昭和20年6月、潜水艦イ-57は、マレー半島のペナン基地にて極秘任務を受ける。それは、ポツダム会談が有利に運ぶよう、連合国側の親日外交官とその娘をカナリア諸島まで護衛することだった。最期まで国家に殉じるべしと闘ってきた艦長(池部良)にとって、降伏の片棒を担ぐことになるこの任務は、到底承服できるものでは無かった。だが、日本を救いたいと訴える司令官に動かされ、イ-57は、乗組員に任務を伏せたまま出航する。そして、乗り込んできた外交官父娘を見て、乗組員の間に動揺が走る。父親と違い日本人を毛嫌いする娘への反感をつのらせてゆく。だが、如何なる時にも上官を信じ、その命令に従うを是とする乗組員たちは、黙々と護衛の任務に当たるのだった。やがて、来襲した敵機から艦を守るため自らの身を犠牲にした若い水兵や、高熱を発した自分の為に冷房を停止して氷を作ってくれた乗組員の献身に触れるうち、娘は日本人への理解を示すようになる。一方、ポツダム宣言既に動かすこと能わずと判断したペナン本部は、イ-57の任務を解く。だが、無線機を破損していたイ-57に、その連絡が届くことはなかった。そんな中、遂にカナリア諸島に到着したイ-57は、待ち伏せていた敵艦に囲まれてしまう。絶体絶命のピンチに、艦長は、2人を引き渡すことを指令。「死なないで欲しい」と懇願する外交官父娘を静かに見送るのだったが…。

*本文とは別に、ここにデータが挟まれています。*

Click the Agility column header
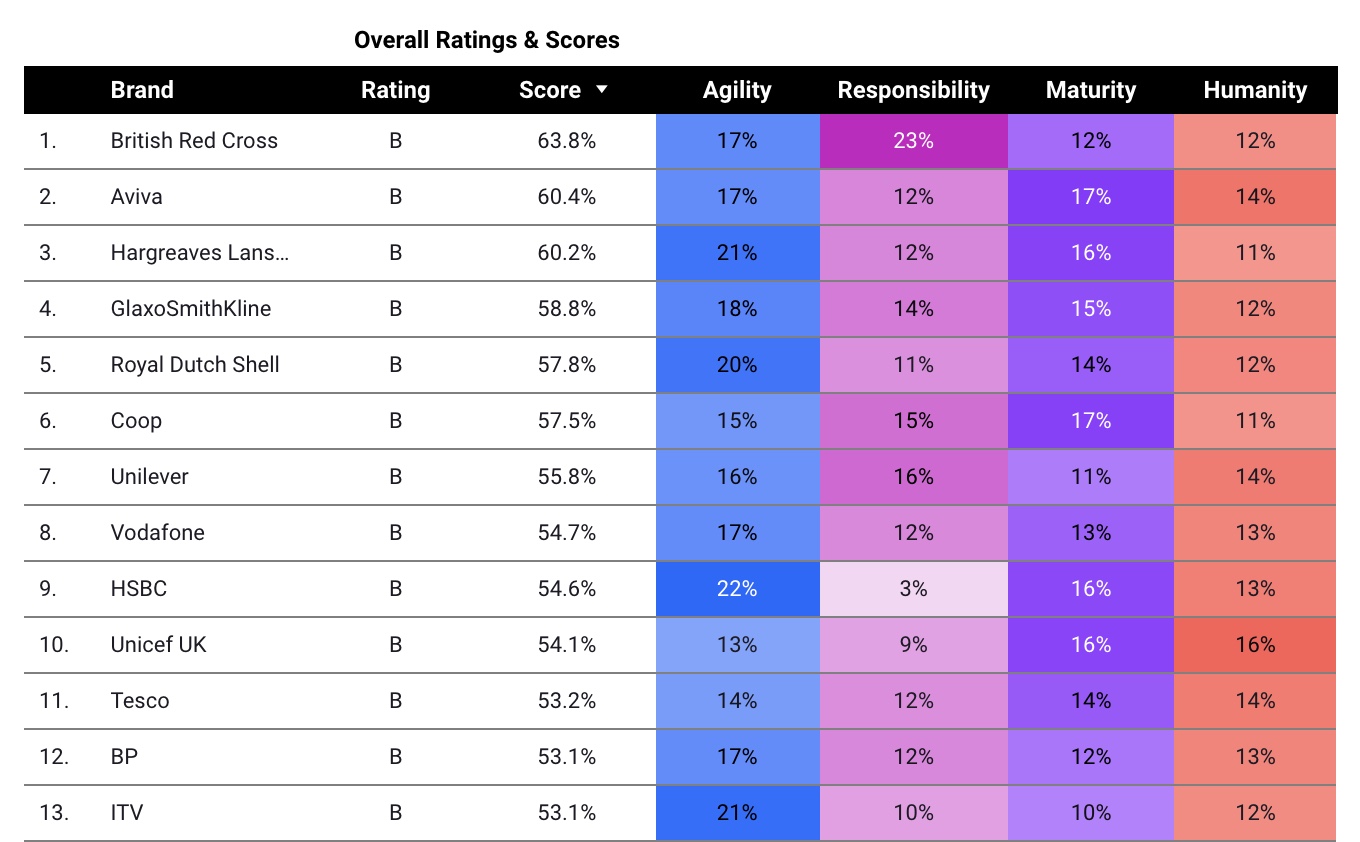 click(x=737, y=90)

国産戦争映画の大傑作。今回で2度目の鑑賞だが、その評価は変わらず。だが、初見時と今回とでは随分印象が違う。

和平(=降伏)のお先棒を担ぐ任務に疑問を抱きながらも、それを忠実に遂行し、そうと決めたら疑いを挟まずに全力で取り組む乗組員達の印象がまず違う。深い信頼で結ばれた人間関係は、個々のイデオロギーや哲学の違いを超越してしまうほど、崇高なる日本人的美徳であると感じたのが前回。一方、そうした個や自意識の消滅こそが、様々な局面で判断を誤らせ、結果、ファシズムを後押しし、戦争への突入を許することになったのではないか、と感じたのが今回。もちろん、いずれの印象とも、前回も今回も感じたことではあるが、どちらをより強く感じたか、という点が異なるのである。

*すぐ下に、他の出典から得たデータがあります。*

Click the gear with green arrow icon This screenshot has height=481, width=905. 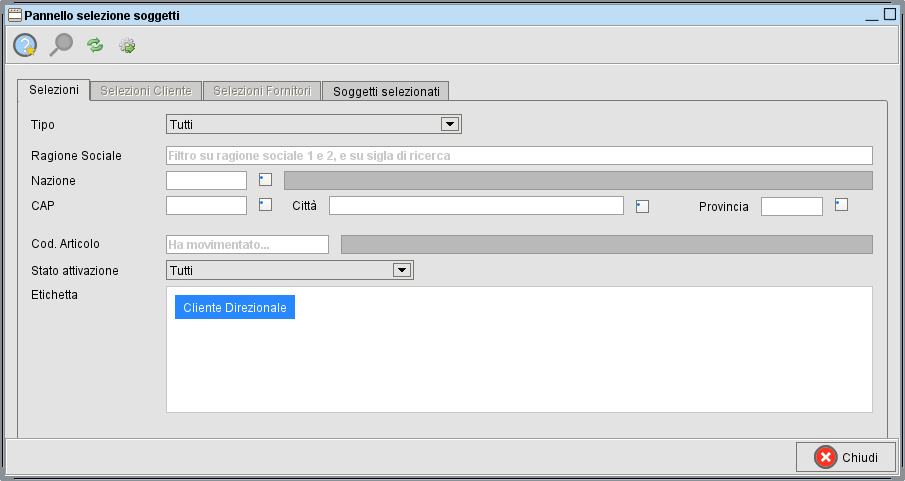point(127,45)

同様に、ラストシーンの印象も違った。(以下、ネタバレ)

護衛してきた2人を敵艦に引き渡した後、イ-57のもとにようやく作戦中止の指令が届く。だが、艦長は、2人を乗せた船以外の敵艦に対して攻撃を開始、最後は潜水艦ごと体当たりを敢行し、命を散らすのである。これを、戦争に殉じた(殉じざるを得なかった)者の悲劇と捉え、本作を優れた反戦映画とみなしたのが前回。一方、今回は、こうした玉砕戦法こそが、また、玉砕の命令に異を唱えられない(あるいは、喜んで玉砕を受け入れてしまう)心理状態こそが、客観的な目を曇らせ、戦争を泥沼化させていったのではないのか、と感じたのが今回である。

この印象の違いがどこから来るのかに関しては、多くを語る必要は無いだろう。戦時中に作られた国策映画とて、戦時に見れば戦意高揚として観られるが、平和時に見れば反戦映画と受け取ることが可能なのである。作品の印象というものは、鑑賞時に鑑賞者が置かれた状況によって、大きく異なるものなのだ。逆に言えば、その作品が “どう見えたか” によって、鑑賞者自身の心理状態や鑑賞者を取り巻く社会環境を推し量ることができるのかもしれない。

自衛隊の全面協力による実物の潜水艦を使った撮影。モノクロ映画であるにも関わらず、敢えてカラーで撮影した映像素材を合成し、それをモノクロに変換することで合成の精度を上げた円谷英二の特撮。そして、池部良をはじめとするキャストの名演技。こうした諸条件に支えられて、本作には迫真のリアリティーが与えられている。だからこそ、現実同様に作品内には様々な価値が内包されることとなり、それらが時と場合によって異なる光を放つのだと思う。